Sul sedile del passeggero c’erano diversi oggetti duri, simili a mazze da baseball, e accanto delle corde arrotolate. Quegli oggetti non erano lì per caso.
Gli uomini vicino al cofano si sono voltati verso di me, facendomi segno di fermarmi, ma nei loro occhi non c’era alcuna supplica — tutto sembrava studiato e forzato. In quell’istante ho capito che non si trattava di un guasto: era una trappola.
Il cuore mi si è stretto, le mani mi si sono irrigidite sul volante, e ho preso l’unica decisione che forse mi ha salvato la vita: **non mi sono fermato.**
Ho premuto sull’acceleratore e sono fuggito, senza voltarmi, senza concedermi nemmeno un secondo di esitazione.

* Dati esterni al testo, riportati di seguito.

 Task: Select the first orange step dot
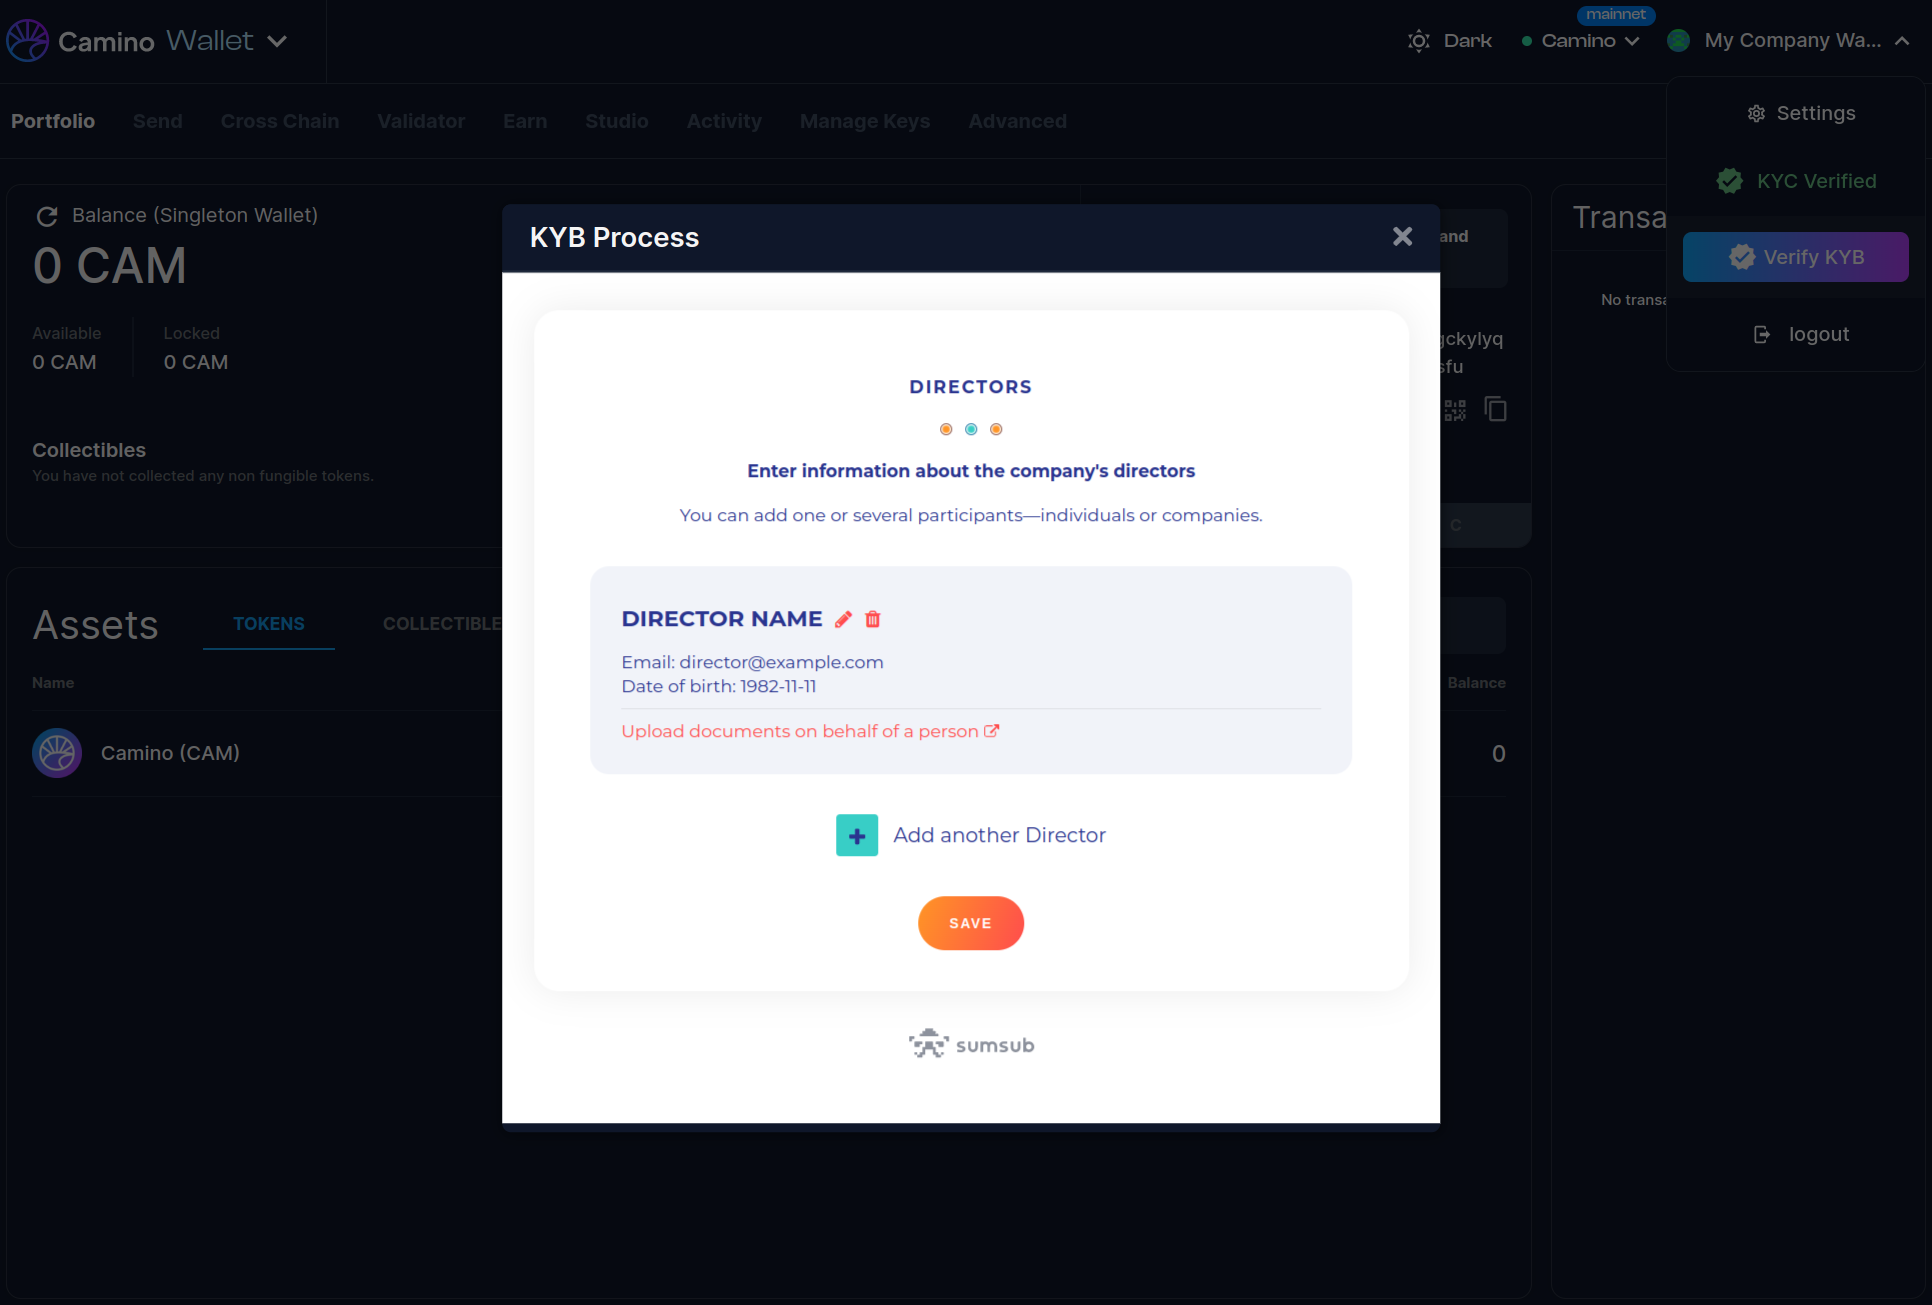coord(946,429)
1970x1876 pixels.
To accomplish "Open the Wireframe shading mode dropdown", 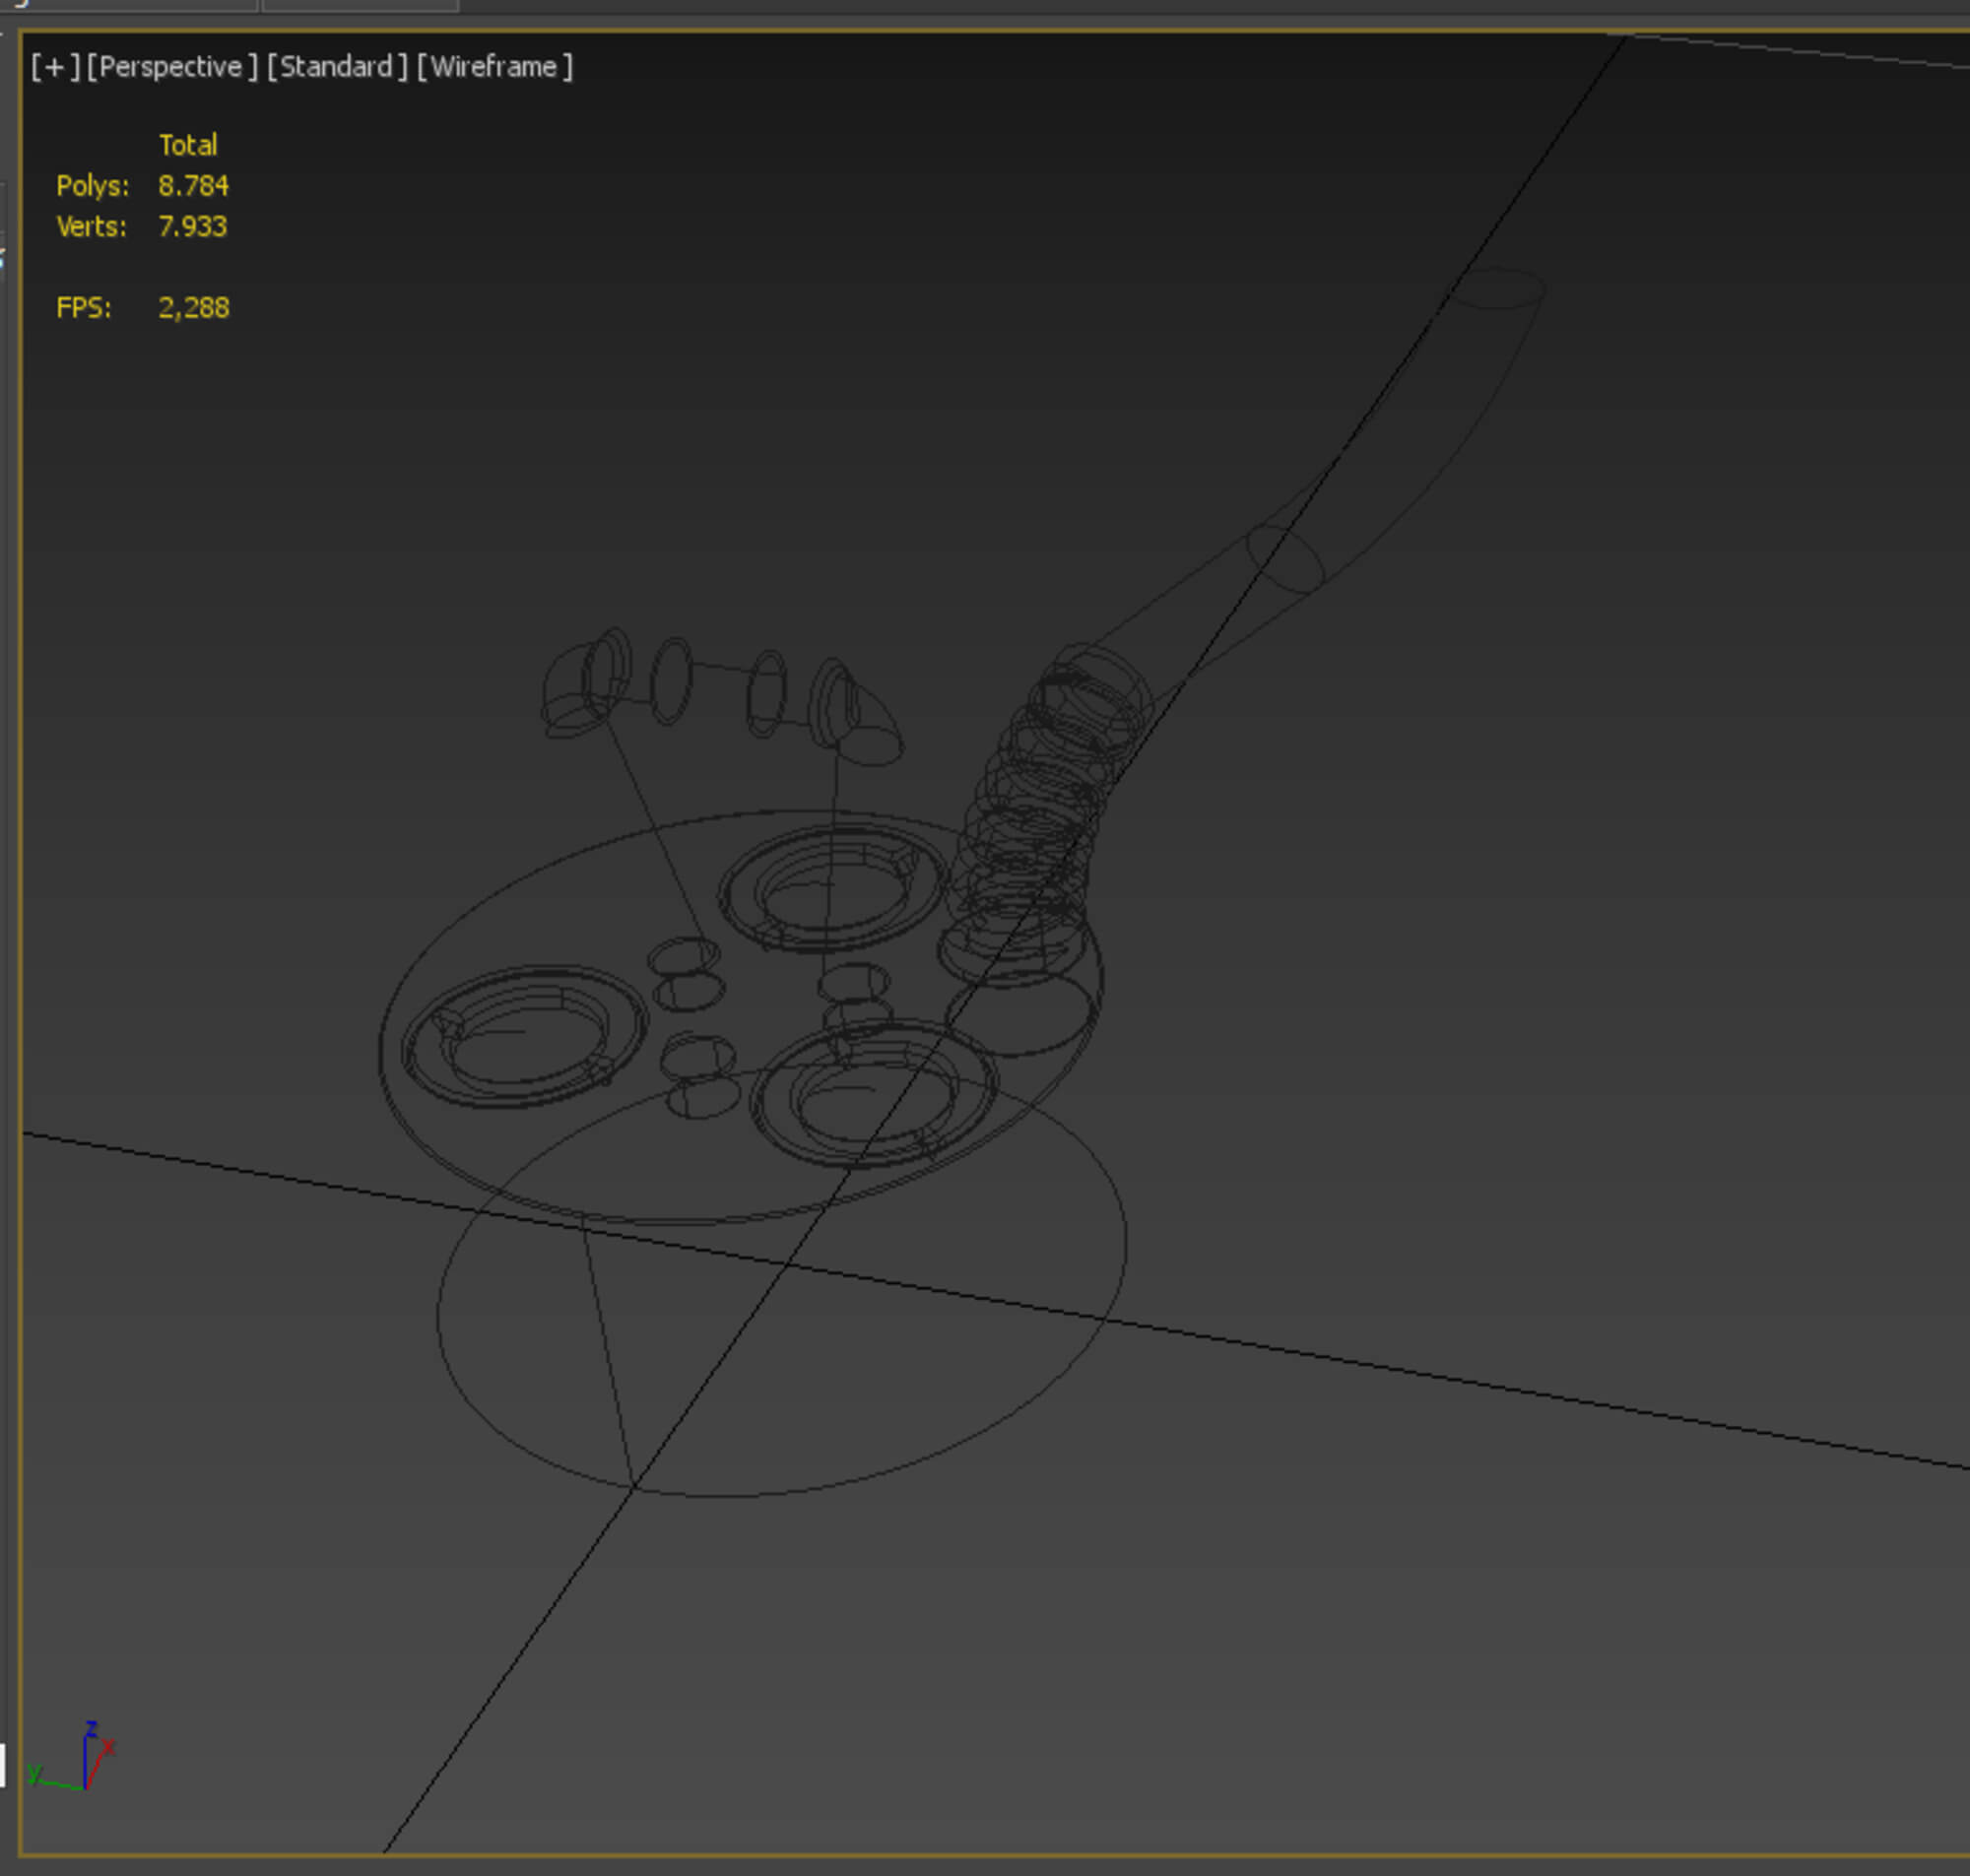I will coord(494,67).
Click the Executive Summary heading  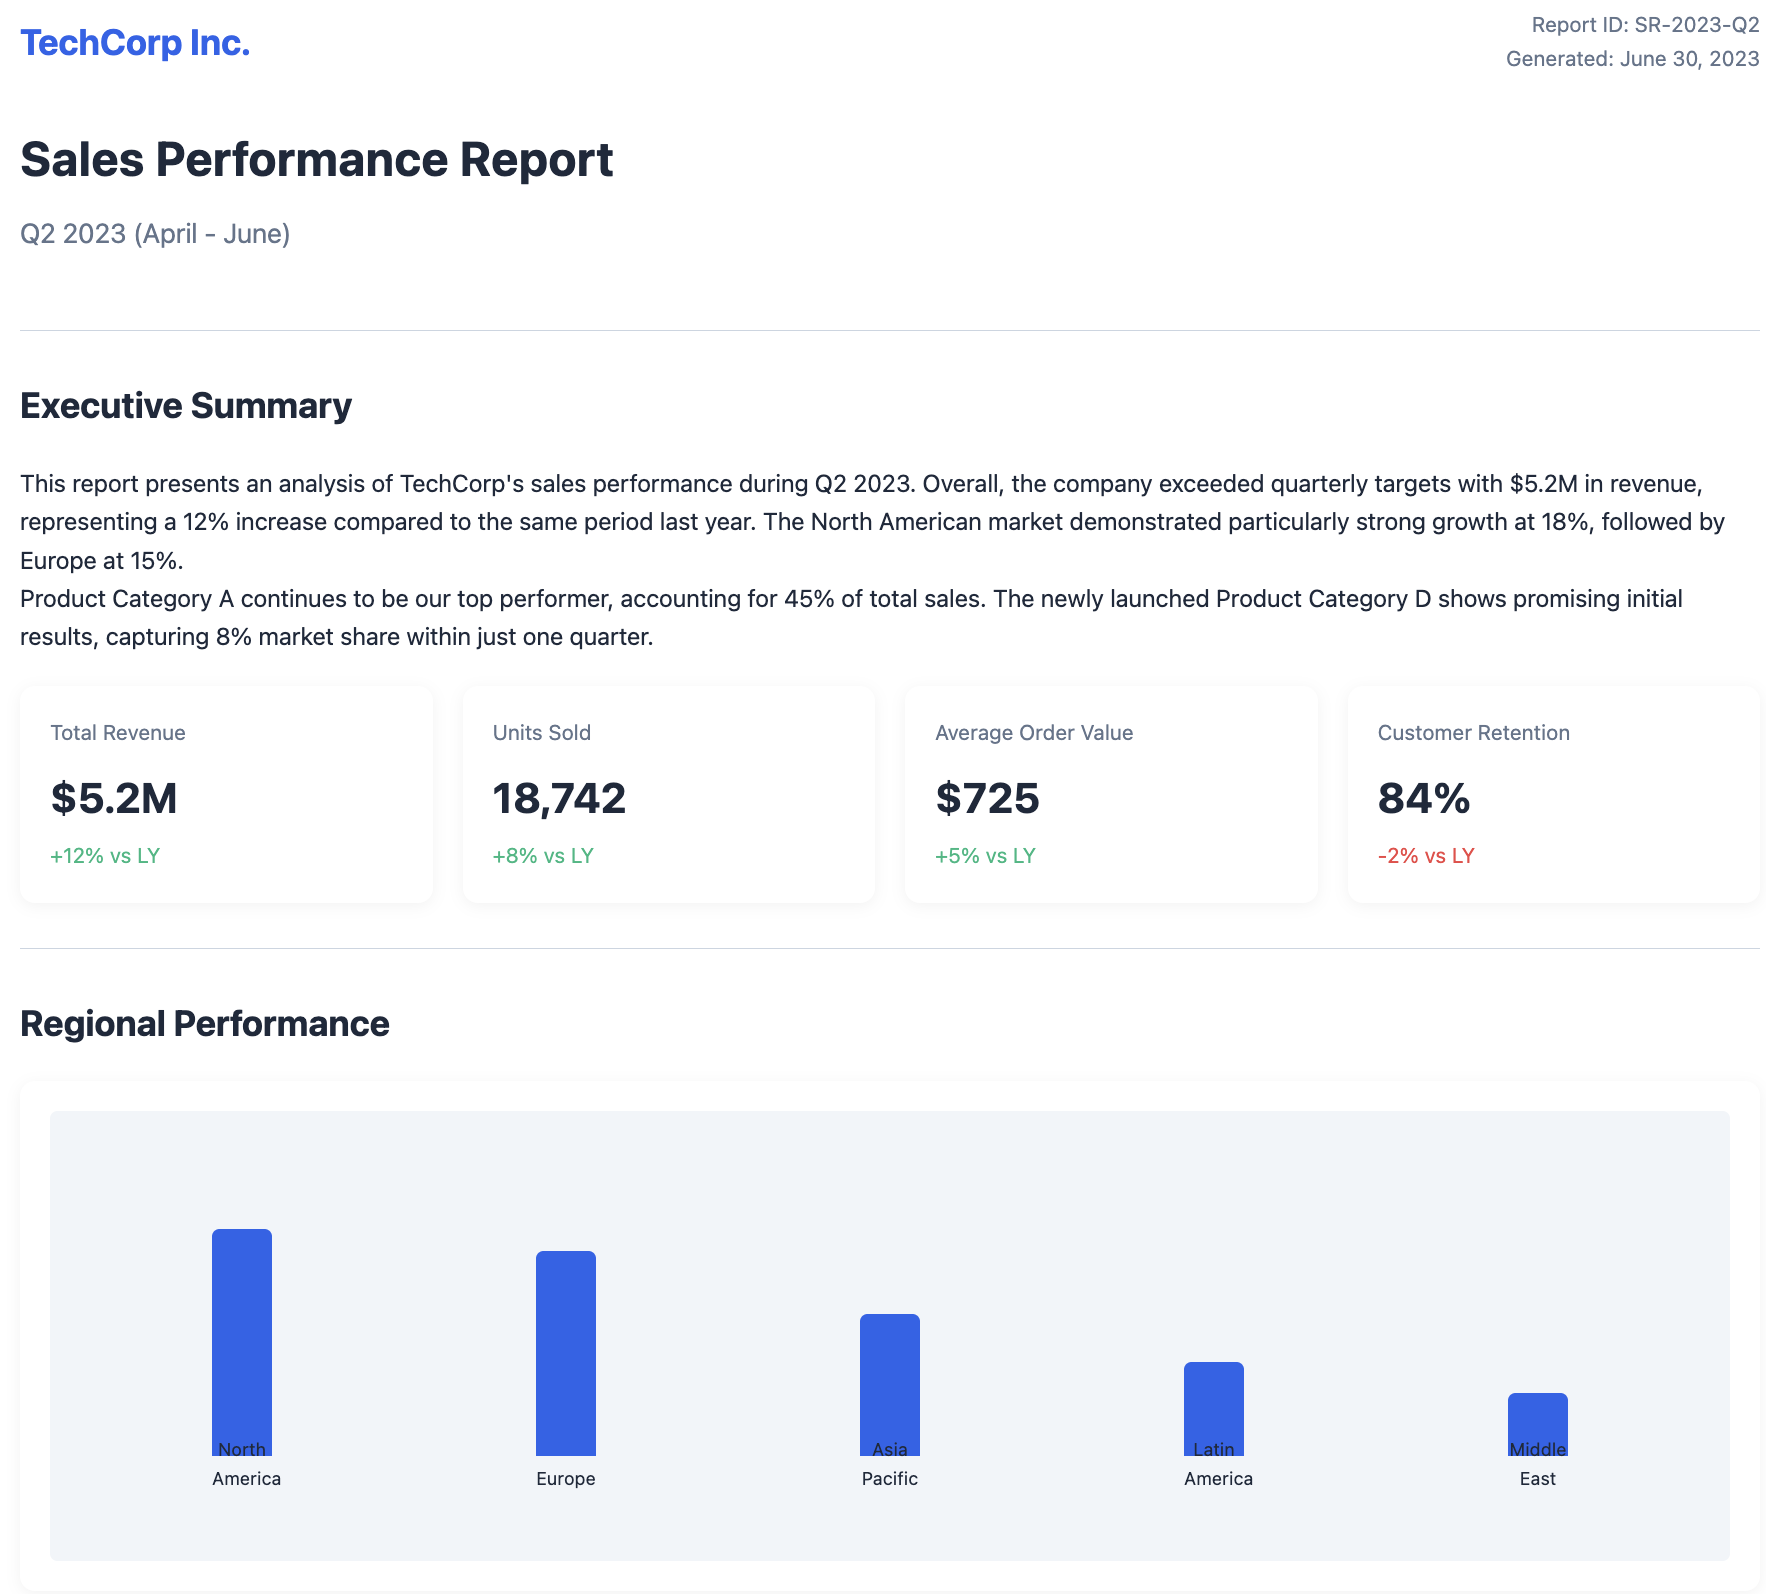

La compassione è importante, ma quella notte avrebbe potuto costarmi la vita.
Più tardi ho scoperto che si tratta di un trucco ben noto: persone fingono di avere un guasto, e quando qualcuno si ferma per aiutare, i criminali attaccano, legano la vittima, rubano l’auto — o peggio.
Non voglio spaventare inutilmente, voglio solo avvertire: se vi trovate su una strada isolata e vedete una scena del genere, mantenete le distanze, non fermatevi da soli, chiamate la polizia o il soccorso stradale e fate sapere che l’aiuto è in arrivo.